Can I create a copy of my project with different time slicing (day/hour/month)?
Why is REPLY @user in the Mozdeh tweet but not in the original tweet?
Why do I see #NAME in my data?
Why does Mozdeh get truncated retweets, limited to 140 characters?
Why does my YouTube key not work or why has it stopped working?
Yes, but if the topic started before the data collection then it might miss some of the older tweets. Start collecting tweets from before the topic starts, if possible, to minimise the chance of loosing any. Continue collecting for a few days after the event too. If there are huge numbers of tweets then you may get a sample rather than all tweets.
Yes - use the Tweeters feature of Mozdeh (after starting Mozdeh and entering a project name, select the Tweeters tab in the data collection wizard and enter a list of the usernames to collect - full instructions here). This will collect the most recent approximately 2000-3200 tweets from each account, no matter now old the tweets are.
No - Mozdeh is restricted by Twitter to tweets that are up to a week old. You would have to buy this data from a Twitter data reseller, such as Gnip or DataSift, or sign up for commercial analytics services, such as Pulsar.
For keyword searches, Mozdeh gathers 100% of tweets provided that (a) they are not older than 1 week, (b) the volume of search results is not so big that Mozdeh is rate limited by Twitter and cannot get them all, and (c) they are not filtered out by Twitter for being spam, duplicates or duplicate retweets. In practice, this means that Mozdeh will get close to 100% of relevant tweets unless you use hundreds of queries or your topic is a major news story or Twitter event that gets tens of thousands of tweets. Twitter sets a 1% limit for its service that supplies all tweets rather than tweets matching a query - this does not apply here.
You can test this yourself by running a pilot test in Mozdeh with a single rare keyword (e.g., thelwall works well) and comparing the tweets that you get from Mozdeh with the Tweets listed by the Twitter search service. For the tweets that are up to 1 week old, there should be a 100% overlap, except that the live Twitter search includes #thelwall results and Mozdeh does not (so if you want them you would have to search for both thelwall and #thelwall in Mozdeh).
Yes. There is a checkbox under the Twitter search button to allow tweets to be downloaded instead of searched for. If you follow the procedure to search for tweets but look for this checkbox then you should see the checkbox.

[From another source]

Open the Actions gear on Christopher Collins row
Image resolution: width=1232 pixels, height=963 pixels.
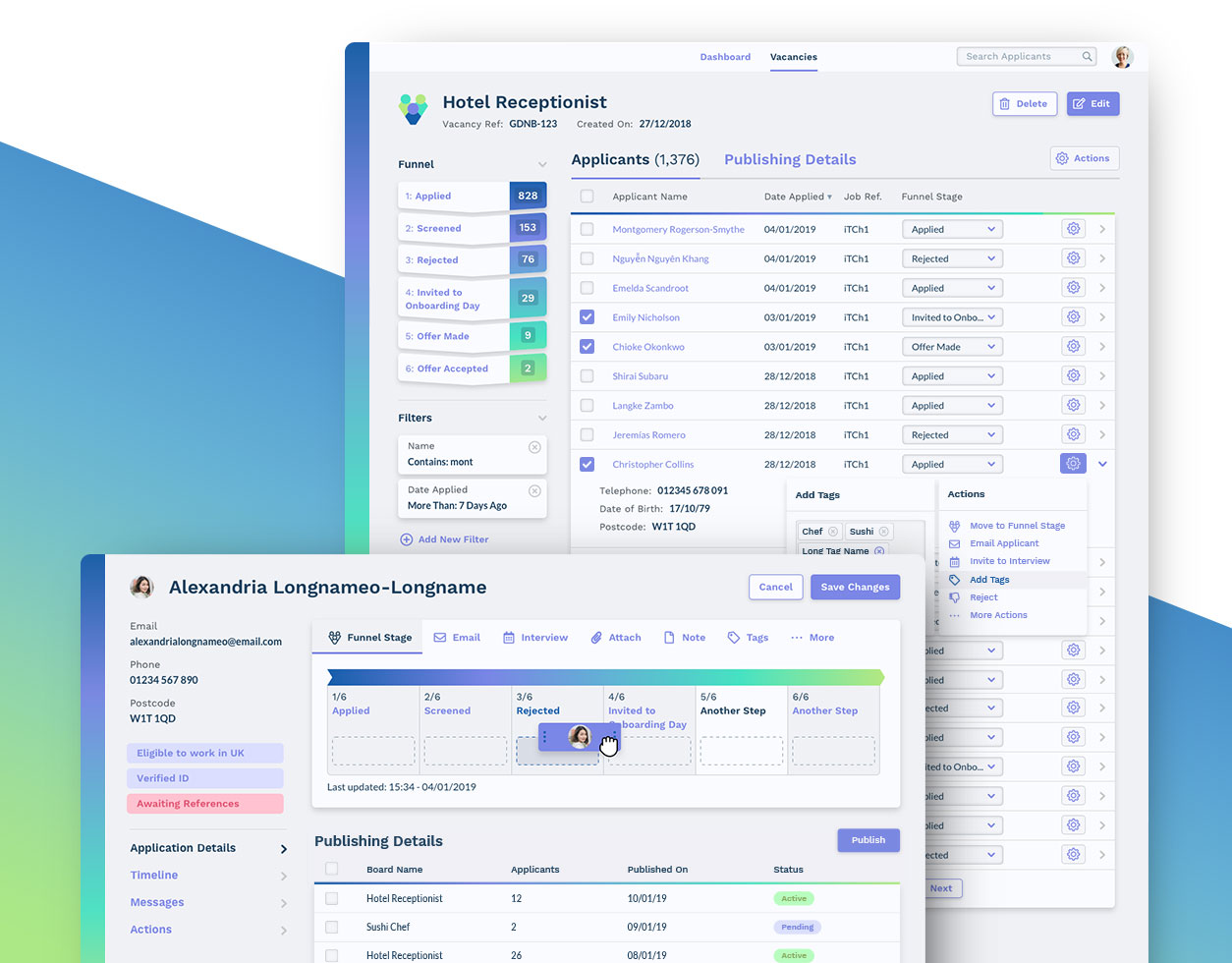(x=1073, y=463)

The twitter IDs should be in one or more files within the same folder with no other files in that folder and with one ID per line,
Yes - to see this file, select Show Reports in Folder from the Analyse menu, then navigate to the main project folder for your project and then open the "raw data" folder. This contains a plain text file with the tweets and can be loaded into a spreadsheet for analysis.

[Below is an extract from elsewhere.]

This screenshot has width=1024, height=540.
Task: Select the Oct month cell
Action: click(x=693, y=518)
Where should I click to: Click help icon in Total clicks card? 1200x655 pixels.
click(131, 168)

If Mozdeh crashes or there is a power cut then the data is not lost but will be saved in a file called something like TwitterSearches_Tweets.txt and stored within a subfolder of the project folder within moz_data called raw data. So the full path for the file might be something like c:\moz_data\SNP MP test\raw data\TwitterSearches_Tweets.txt. This will contain all of the data except perhaps a few tweets from the last few minutes before the crash. If you restart Mozdeh and select the project then it will process this file as a normal project. See below if you want to merge projects from two or more TwitterSearches_Tweets.txt files due to Mozdeh crashes or power cuts. You can only merge projects after the data collection has finished.

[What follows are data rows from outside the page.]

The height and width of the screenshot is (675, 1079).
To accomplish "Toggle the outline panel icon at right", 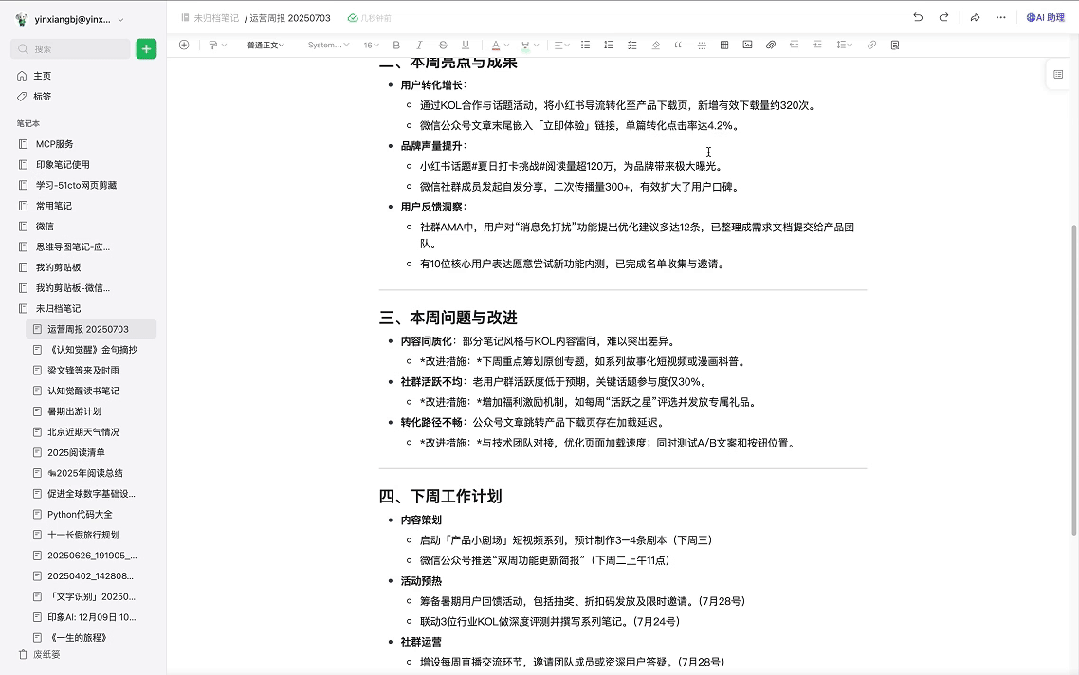I will point(1058,75).
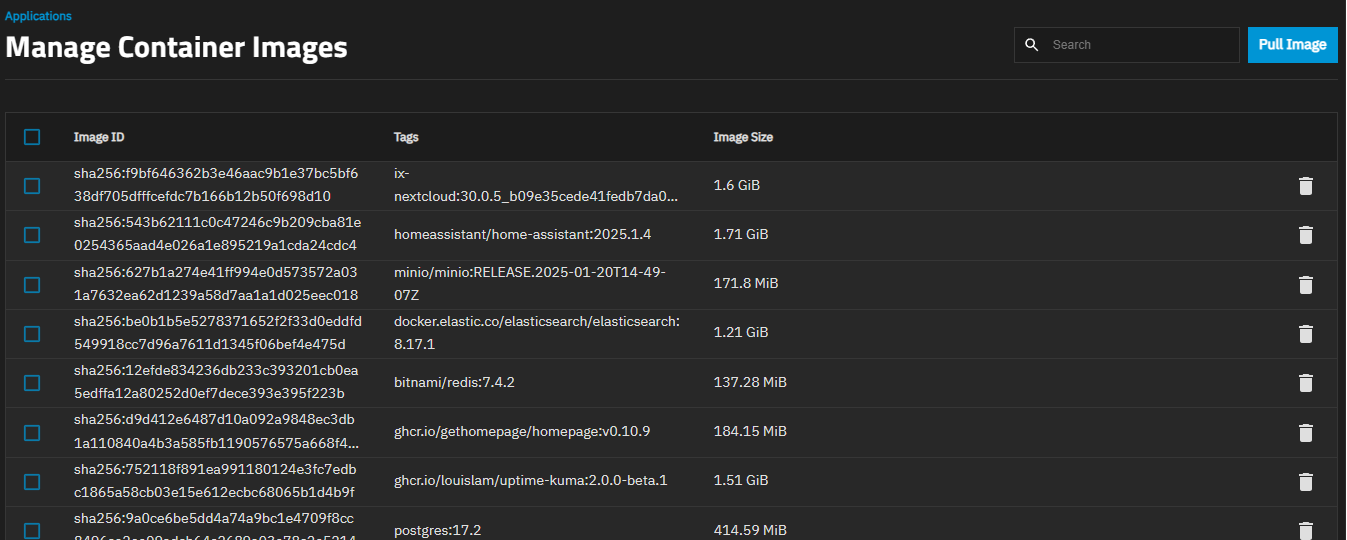The width and height of the screenshot is (1347, 540).
Task: Click trash icon for homeassistant/home-assistant image
Action: (1305, 235)
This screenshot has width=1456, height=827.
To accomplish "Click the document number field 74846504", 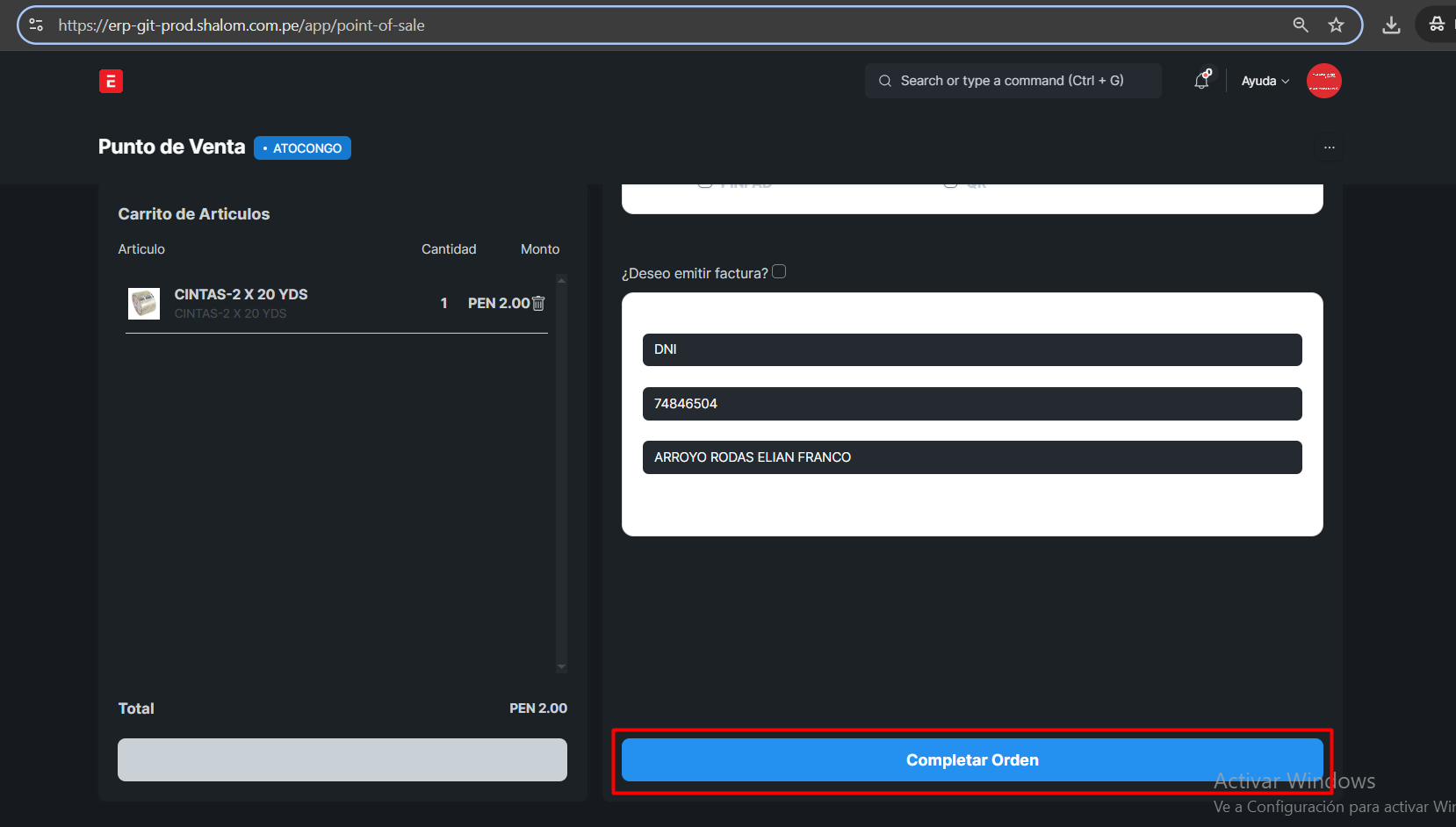I will click(x=971, y=404).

To create a single combined Mozdeh project for more than one set of posts collected by Mozdeh, then download Webometric Analyst, start it and close the startup Wizard. From the main search interface, select the Text menu, the Merge files submenu and the option Merge any number of text files (simple consecutive merge, no checking). When asked, reply Yes to the question about ignoring header lines after the first one. These files are inside the raw_data subfolder of the main project folders in moz_data. So the full path for the file might be something like c:\moz_data\SNP MP test\raw data\TwitterSearches_Tweets.txt. Select all the different Mozdeh TwitterSearches_Tweets.txt files, one at a time, and choose any name for the merged file. One the merged file is ready, export it back to Mozdeh using the Webometric Analyst button Convert Twitter Files to Mozdeh Format in the Twitter tab on the main interface. After this, start the new project in Mozdeh and it will process it.
No. When the computer goes into sleep (or hibernate) mode, all programs stop running, including Mozdeh, so it would not be able to collect any data until it is brought out of sleep/hibernate mode. When Mozdeh is woken from sleep it can carry on as normal without a warning that it was asleep.
Mozdeh will work with the screen turned off, so it is safe to configure your computer power management settings to switch the display off after 30 minutes of inactivity as long “never” is set as the time period before going into sleep/hibernation mode (The “Put the Computer to sleep:” Power Option setting).
From the File menu in Mozdeh, select Add country code to raw tweet file and then select the file of original tweets - time zone information will be added as an extra column, when known.
It is tricky to create a subproject with a specified date range but with this one you can create a new project with the old data and select a range.
For this one, you will need to use the original project, not a date filtered new project. After opening the original project, select "Make new raw data file with date restrictions" from the data menu and choose the filtered raw data file and the date range you want. This will save a date-restricted copy of the raw data file in the same place as the original one.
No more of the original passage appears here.